单细胞转录组3大R包之Seurat
牛津大学的Rahul Satija等开发的Seurat
,最早公布在Nature biotechnology, 2015,文章是; Spatial reconstruction of single-cell gene expression data , 在2017年进行了非常大的改动,所以重新在biorxiv
发表了文章在 Integrated analysis of single cell transcriptomic data across conditions, technologies, and species 。 功能涵盖了scRNA-seq的QC、过滤、标准化、批次效应、PCA、tNSE亚群聚类分析、差异基因分析、亚群特异性标志物鉴定等等等。

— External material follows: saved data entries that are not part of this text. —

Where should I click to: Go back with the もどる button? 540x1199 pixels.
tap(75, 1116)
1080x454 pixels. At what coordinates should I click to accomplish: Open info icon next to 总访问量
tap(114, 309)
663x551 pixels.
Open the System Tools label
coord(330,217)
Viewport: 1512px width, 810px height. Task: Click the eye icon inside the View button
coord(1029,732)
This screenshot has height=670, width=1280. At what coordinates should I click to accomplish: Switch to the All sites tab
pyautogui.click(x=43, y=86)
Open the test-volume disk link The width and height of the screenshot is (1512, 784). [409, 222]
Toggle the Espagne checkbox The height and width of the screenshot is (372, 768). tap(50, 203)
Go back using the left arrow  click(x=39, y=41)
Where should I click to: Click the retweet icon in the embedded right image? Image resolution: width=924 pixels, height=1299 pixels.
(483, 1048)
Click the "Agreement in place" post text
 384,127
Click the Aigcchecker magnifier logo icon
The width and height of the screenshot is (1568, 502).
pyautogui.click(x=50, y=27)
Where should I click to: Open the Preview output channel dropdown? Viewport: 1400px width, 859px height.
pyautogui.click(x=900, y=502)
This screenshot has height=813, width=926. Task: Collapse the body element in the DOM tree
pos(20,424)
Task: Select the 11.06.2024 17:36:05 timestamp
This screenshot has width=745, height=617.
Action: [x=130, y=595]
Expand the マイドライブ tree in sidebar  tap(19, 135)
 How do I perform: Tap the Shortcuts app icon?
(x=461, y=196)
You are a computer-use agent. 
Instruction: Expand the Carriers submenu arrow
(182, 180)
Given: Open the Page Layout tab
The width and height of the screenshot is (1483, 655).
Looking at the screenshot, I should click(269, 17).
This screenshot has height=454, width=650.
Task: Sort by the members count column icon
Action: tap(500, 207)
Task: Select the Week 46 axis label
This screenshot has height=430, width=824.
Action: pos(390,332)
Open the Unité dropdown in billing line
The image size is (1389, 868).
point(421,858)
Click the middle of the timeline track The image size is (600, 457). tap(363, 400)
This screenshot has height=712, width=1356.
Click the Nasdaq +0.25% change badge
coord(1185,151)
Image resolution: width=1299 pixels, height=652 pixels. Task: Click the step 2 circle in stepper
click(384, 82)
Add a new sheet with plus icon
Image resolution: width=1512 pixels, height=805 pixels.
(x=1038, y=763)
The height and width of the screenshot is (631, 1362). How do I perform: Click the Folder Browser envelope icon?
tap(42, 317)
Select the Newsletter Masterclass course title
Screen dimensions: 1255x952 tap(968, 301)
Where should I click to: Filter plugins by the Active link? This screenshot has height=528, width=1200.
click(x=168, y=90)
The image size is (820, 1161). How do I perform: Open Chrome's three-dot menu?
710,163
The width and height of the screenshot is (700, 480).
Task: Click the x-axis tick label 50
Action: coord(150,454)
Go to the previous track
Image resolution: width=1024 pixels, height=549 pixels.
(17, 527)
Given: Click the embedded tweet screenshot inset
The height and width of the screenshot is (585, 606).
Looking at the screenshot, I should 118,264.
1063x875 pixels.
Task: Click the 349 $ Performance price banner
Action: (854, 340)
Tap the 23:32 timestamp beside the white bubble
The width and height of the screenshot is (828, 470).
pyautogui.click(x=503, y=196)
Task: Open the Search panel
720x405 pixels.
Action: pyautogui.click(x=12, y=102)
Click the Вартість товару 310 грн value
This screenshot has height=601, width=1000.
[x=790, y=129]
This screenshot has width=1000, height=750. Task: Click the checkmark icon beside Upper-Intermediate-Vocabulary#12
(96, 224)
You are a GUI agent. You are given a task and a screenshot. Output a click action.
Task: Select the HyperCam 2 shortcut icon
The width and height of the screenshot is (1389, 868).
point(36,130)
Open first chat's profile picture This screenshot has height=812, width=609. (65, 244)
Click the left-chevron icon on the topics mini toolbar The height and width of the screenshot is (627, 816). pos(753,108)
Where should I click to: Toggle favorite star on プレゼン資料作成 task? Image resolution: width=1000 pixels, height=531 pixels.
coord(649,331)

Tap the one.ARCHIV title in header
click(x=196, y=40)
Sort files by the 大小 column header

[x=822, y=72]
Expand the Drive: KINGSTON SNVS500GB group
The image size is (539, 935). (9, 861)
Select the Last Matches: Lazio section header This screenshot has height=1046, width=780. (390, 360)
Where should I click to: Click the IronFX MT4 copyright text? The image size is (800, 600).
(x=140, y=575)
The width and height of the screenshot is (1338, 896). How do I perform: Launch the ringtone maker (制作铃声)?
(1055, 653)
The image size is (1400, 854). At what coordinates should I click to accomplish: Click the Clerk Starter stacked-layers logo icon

其GitHub地址是:http://satijalab.org/seurat/
给初学者提供了一个2,700 PBMC scRNA-seq dataset from 10X genomics的数据实战指导,非常容易学会: http://satijalab.org/seurat/pbmc3k_tutorial.html 数据在: https://personal.broadinstitute.org/rahuls/seurat/seurat_files_nbt.zip
同时还提供两个公共数据的实战演练教程:
- https://www.dropbox.com/s/4d00eyd84qscyd2/IntegratedAnalysis_Examples.zip?dl=1
- http://bit.ly/IAexpmat
下载后如下所示:
IntegratedAnalysis_Examples
├── [ 211] INSTALL
├── [1.4K] README.md
├── [ 170] data
│ ├── [ 83K] Supplementary_Table_MarrowCellData.tsv
│ ├── [547K] Supplementary_Table_PancreasCellData.tsv
│ └── [ 561] regev_lab_cell_cycle_genes.txt
├── [ 170] examples
│ ├── [2.9K] marrow_commandList.R
│ └── [2.5K] pancreas_commandList.R
└── [ 170] tutorial
├── [8.2K] Seurat_AlignmentTutorial.Rmd
└── [7.6M] Seurat_AlignmentTutorial.pdf
IntegratedAnalysis_ExpressionMatrices
├── [102M] marrow_mars.expressionMatrix.txt
├── [ 66M] marrow_ss2.expressionMatrix.txt
├── [330M] pancreas_human.expressionMatrix.txt
├── [ 54M] pancreas_mouse.expressionMatrix.txt
├── [165M] pbmc_10X.expressionMatrix.txt
└── [101M] pbmc_SeqWell.expressionMatrix.txt
seurat的用法
这里的测试数据是经由Illumina NextSeq 500测到的2,700 single cells 表达矩阵,下载地址;
根据表达矩阵构建seurat对象
需要准备好3个输入文件
library(Seurat)
library(dplyr)
library(Matrix)
## https://s3-us-west-2.amazonaws.com/10x.files/samples/cell/pbmc3k/pbmc3k_filtered_gene_bc_matrices.tar.gz
## 下载整个压缩包解压即可重现整个流程
# Load the PBMC dataset
list.files("~/Downloads/filtered_gene_bc_matrices/hg19/")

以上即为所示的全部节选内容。